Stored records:

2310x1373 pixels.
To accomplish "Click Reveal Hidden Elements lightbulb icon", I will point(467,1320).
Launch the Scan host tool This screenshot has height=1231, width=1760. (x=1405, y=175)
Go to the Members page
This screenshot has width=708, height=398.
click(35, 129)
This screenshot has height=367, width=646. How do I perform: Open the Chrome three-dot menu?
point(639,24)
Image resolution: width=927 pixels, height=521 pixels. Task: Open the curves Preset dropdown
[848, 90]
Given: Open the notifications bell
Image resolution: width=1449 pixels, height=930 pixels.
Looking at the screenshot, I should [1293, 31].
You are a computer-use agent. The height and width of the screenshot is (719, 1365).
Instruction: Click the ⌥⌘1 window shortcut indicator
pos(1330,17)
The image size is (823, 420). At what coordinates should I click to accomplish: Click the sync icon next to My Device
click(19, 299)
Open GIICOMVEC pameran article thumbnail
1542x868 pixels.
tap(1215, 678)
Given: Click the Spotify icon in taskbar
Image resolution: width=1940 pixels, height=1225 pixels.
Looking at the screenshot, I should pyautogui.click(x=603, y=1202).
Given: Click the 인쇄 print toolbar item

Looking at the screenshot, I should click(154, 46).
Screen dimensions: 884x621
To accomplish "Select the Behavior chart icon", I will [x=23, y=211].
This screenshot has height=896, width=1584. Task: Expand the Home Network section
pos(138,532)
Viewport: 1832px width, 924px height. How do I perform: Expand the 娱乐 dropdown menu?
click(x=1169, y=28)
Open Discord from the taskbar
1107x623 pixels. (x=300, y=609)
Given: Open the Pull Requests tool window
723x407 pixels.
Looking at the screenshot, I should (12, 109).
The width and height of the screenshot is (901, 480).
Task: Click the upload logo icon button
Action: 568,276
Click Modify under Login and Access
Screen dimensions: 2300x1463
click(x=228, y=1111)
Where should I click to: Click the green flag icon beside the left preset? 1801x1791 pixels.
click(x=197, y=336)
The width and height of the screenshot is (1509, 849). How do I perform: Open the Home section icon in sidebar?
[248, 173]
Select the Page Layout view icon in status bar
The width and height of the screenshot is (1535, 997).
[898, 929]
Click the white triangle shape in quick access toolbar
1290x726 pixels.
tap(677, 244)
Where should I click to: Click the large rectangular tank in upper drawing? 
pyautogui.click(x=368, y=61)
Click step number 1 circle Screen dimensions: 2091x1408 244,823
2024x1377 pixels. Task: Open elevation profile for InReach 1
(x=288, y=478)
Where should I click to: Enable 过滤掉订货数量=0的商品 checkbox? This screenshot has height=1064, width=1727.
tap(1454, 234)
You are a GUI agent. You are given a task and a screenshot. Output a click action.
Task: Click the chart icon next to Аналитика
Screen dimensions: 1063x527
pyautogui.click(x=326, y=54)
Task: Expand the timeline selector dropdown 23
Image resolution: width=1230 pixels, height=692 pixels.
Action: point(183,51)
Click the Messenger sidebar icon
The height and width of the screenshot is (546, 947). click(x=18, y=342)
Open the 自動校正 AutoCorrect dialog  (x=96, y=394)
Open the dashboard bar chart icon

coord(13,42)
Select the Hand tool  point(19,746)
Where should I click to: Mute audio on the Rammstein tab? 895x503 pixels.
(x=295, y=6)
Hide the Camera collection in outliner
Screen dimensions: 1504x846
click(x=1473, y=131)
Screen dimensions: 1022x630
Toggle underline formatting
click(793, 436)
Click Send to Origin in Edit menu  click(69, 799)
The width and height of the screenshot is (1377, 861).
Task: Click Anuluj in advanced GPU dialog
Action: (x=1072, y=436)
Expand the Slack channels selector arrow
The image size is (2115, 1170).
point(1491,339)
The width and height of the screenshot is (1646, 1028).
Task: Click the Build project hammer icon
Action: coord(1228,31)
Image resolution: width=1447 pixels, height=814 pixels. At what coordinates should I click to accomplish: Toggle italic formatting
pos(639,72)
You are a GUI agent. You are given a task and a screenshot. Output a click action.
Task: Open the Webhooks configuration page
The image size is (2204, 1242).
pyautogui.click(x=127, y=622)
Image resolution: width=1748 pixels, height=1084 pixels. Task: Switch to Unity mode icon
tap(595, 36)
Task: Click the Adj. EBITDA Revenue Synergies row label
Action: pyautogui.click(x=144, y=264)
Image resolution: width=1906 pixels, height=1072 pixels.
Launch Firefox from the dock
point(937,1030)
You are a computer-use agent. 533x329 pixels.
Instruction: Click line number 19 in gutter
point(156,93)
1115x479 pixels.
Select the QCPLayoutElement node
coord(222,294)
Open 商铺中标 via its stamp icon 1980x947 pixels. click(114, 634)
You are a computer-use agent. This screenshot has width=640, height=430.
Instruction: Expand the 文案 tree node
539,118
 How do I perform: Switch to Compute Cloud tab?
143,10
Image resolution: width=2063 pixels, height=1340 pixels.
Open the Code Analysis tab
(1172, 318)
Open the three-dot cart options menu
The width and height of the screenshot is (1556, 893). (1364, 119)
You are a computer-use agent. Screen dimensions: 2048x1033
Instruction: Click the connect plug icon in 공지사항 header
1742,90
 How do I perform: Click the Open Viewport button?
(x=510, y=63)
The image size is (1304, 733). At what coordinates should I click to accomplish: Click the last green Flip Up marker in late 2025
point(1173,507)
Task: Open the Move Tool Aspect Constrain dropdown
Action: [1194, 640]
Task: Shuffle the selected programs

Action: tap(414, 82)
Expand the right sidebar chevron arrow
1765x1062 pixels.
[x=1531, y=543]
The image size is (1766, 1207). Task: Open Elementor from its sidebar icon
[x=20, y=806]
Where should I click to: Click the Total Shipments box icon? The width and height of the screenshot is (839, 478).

Task instructions: Write out, word for word, every line from the one containing "Instruction: Expand the 文案 tree node" through the last line of the records above.

Answer to this task:
Instruction: Expand the 文案 tree node
539,118
 How do I perform: Switch to Compute Cloud tab?
143,10
Image resolution: width=2063 pixels, height=1340 pixels.
Open the Code Analysis tab
(1172, 318)
Open the three-dot cart options menu
The width and height of the screenshot is (1556, 893). (1364, 119)
You are a computer-use agent. Screen dimensions: 2048x1033
Instruction: Click the connect plug icon in 공지사항 header
1742,90
 How do I perform: Click the Open Viewport button?
(x=510, y=63)
The image size is (1304, 733). At what coordinates should I click to accomplish: Click the last green Flip Up marker in late 2025
point(1173,507)
Task: Open the Move Tool Aspect Constrain dropdown
Action: [1194, 640]
Task: Shuffle the selected programs

Action: tap(414, 82)
Expand the right sidebar chevron arrow
1765x1062 pixels.
[x=1531, y=543]
The image size is (1766, 1207). Task: Open Elementor from its sidebar icon
[x=20, y=806]
Where should I click to: Click the Total Shipments box icon? The width and height of the screenshot is (839, 478).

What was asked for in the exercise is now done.